The proposed cuts make it obvious that Nevada caters to industries that don't need an educated work force, said Kristina Intinarelli, a student at the College of Southern Nevada and an aspiring English professor, to legislators on the Joint Subcommittee on K-12 Education and Higher Education.
The group, in Southern Nevada to gather input on the proposed state education budget for 2011-13, includes the Senate Committee on Finance and the Assembly Committee on Ways and Means.
Clark County School District Superintendent Dwight Jones said Gov. Brian Sandoval's proposed cuts would "cripple" the district, which faces its own budget shortfall of $250 million to $275 million next year.
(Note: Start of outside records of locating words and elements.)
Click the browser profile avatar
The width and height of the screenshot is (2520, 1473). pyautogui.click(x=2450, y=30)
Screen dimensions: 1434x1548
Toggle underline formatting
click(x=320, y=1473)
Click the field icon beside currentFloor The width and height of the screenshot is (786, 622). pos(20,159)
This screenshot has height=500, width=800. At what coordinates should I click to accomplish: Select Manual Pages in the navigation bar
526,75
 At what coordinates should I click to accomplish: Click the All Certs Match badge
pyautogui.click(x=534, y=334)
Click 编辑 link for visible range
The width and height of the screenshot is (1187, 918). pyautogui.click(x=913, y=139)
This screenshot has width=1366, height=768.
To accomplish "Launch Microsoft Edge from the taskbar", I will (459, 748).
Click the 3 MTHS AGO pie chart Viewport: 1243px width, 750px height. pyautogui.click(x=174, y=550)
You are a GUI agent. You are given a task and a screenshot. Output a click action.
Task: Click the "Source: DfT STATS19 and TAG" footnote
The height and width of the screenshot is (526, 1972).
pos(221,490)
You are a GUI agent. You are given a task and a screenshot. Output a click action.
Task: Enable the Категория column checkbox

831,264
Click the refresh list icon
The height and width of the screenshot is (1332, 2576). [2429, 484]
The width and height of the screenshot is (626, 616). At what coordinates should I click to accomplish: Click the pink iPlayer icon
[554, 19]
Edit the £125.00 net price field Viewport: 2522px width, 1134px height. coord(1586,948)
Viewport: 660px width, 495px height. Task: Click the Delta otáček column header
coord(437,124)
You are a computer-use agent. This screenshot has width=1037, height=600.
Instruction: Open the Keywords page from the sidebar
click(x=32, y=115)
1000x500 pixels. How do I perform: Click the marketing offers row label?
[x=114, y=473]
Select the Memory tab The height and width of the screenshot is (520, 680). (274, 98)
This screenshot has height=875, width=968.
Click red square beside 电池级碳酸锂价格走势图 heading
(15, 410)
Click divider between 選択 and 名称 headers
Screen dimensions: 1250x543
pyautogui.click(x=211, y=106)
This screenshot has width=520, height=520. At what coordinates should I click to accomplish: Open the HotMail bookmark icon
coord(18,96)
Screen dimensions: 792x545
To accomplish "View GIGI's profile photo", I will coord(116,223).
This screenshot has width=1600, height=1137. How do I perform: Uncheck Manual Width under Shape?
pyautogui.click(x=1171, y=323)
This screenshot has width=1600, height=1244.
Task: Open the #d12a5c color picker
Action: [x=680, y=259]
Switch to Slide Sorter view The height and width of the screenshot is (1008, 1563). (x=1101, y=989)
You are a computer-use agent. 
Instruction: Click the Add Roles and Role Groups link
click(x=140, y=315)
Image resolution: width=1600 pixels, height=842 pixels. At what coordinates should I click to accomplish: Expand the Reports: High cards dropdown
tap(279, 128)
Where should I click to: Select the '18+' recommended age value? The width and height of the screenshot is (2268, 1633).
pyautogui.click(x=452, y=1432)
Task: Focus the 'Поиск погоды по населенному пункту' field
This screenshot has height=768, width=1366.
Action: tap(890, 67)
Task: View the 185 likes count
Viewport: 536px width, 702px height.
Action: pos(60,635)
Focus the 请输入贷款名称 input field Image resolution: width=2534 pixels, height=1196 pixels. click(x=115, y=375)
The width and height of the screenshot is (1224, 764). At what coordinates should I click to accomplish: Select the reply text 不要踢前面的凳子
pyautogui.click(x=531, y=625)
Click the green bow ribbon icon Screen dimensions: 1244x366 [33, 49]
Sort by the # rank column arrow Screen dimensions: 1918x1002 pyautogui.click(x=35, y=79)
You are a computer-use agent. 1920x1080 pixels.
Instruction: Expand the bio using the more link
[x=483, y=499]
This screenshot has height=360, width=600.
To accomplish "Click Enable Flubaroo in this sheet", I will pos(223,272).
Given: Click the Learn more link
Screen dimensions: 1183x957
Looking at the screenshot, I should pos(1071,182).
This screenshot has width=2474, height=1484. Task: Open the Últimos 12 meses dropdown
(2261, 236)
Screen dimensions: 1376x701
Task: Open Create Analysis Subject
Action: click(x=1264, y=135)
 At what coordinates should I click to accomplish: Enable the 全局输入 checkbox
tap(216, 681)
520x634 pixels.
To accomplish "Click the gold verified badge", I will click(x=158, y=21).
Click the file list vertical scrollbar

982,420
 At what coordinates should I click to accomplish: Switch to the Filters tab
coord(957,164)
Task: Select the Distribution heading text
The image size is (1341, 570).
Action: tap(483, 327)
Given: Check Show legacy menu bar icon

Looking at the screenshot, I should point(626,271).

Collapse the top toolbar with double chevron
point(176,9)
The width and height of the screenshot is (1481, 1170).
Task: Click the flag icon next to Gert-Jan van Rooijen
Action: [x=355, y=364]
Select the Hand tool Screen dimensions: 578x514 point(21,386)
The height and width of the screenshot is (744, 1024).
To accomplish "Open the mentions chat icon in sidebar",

"What's being proposed right now is too much," Jones said.
Sandoval is calling for an overall 9 percent cut in state spending on public education, which includes 5 percent reductions to employee salaries and proposals requiring teachers to pay higher retirement costs. Nevada's higher education system funding would decline by $91.5 million in 2012, and $162 million in 2013, system officials have said.
The new cuts also would magnify the impact of earlier budget cuts to public education. The school district, for example, has eliminated 1,734 positions since 2007 to make up for a series of budget shortfalls totaling $375 million.
After listening to 60 public speakers, Senate Majority Leader Steven Horsford, D-Las Vegas, said he understood that "people don't want more cuts to education."
Because the theater used for the meeting could seat only about 600 people, Green Valley students set up speakers from the band department so people outside could hear the proceedings.
A broad spectrum of the public attended, including nine high school and middle school students from rural Sandy Valley who waved signs protesting future cuts.
Some in the crowd called for more accountability from public education, meeting complaints from teachers and members of district employee unions about Nevada's low funding for education with calls for better results.
More money doesn't necessarily guarantee improvement, some speakers said, and Nevada faces a financial crisis.
"Don't spend what you don't have," said speaker Dan Hickey. "That's what my daddy always told me."
Michael Chamberlain, executive director of the Nevada Business Coalition, said teachers are not the only people suffering in this economy.
"As many as 25 percent of people in Nevada may be unemployed right now," Chamberlain said. "Business owners have had to dip into their savings to keep their doors open. Thousand of businesses have already closed their doors. We can't afford to burden those families and those business more than they already have been with increased taxes."
Rachel Spilsbury, 14, a freshman at Arbor View High School in the northwest valley, responded by saying that Nevada won't attract new businesses without investing in education.
"Gaming taxes have not been raised since 1978," Spilsbury said. "Mining taxes have not been raised since the Nevada constitution was written. We need to find new revenue for education."
Patricia Quinn, a first-grade teacher, said teachers are unfairly taking the blame for their states' budget woes. She added, "We should no longer be demonized."